Primary intracranial epidermoids have been proposed to arise thorough malignant transformation of benign epidermoid cysts.2) The potential transformation mechanisms include a chronic inflammatory response due to repeated cyst rupture or subtotal resection of the cystic wall. Because our case had presented malignant epidermoid features before the operation, we hypothesized that the malignant transformation mechanism underlying our case was due to chronic inflammatory stimulation by repeated epidermoid cyst rupture. However long-standing inflammation was not observed in the current case and, conclusive evidence of the cyst rupture was not obtained neuropathologically. A clinical course such as the one described here is extremely rare because our patient had multiple intracranial lesions already at her first visit and presented multiple internal organ metastases a few months later during the end stage of the disease.

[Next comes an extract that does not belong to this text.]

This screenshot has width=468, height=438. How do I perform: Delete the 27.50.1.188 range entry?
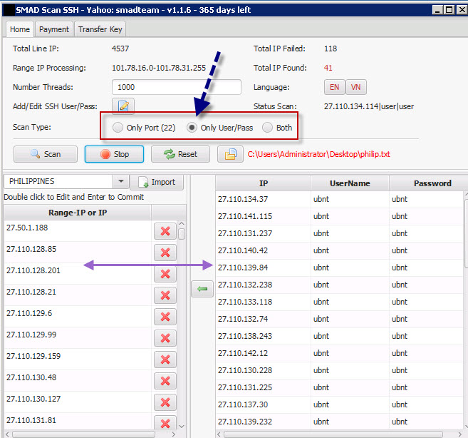[165, 232]
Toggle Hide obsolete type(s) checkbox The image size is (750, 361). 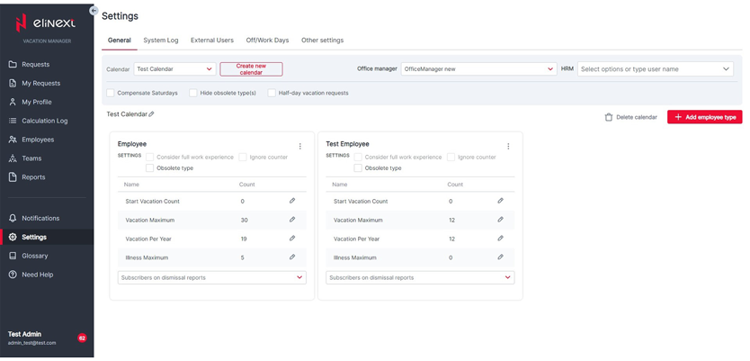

Reports have reviewed the management strategies for malignant transformation of epidermoid cyst.3,4,22) Systematic analyses3,4) have characterize and confirmed the added benefit of radiotherapy, stereotactic radiosurgery(SRS), chemotherapy, and multimodal adjuvant therapies. Although evidence on the management of primary malignant epidermoid is limited, maximal safe tumor resection and multimodal management are believed to provide the best prognosis of primary malignant epidermoids. Accumulation of cases can help define the optimal management of primary malignant epidermoids.
In conclusion, we encountered the case of a woman with a primary malignant epidermoid and leptomeningeal carcinomatosis and metastasis to internal organs confirmed by autopsy. The clinical data and neuropathological findings of this case provide valuable data on the characteristic features of this rare tumor.
The authors report no conflict of interest concerning the materials or methods used or the findings in this study.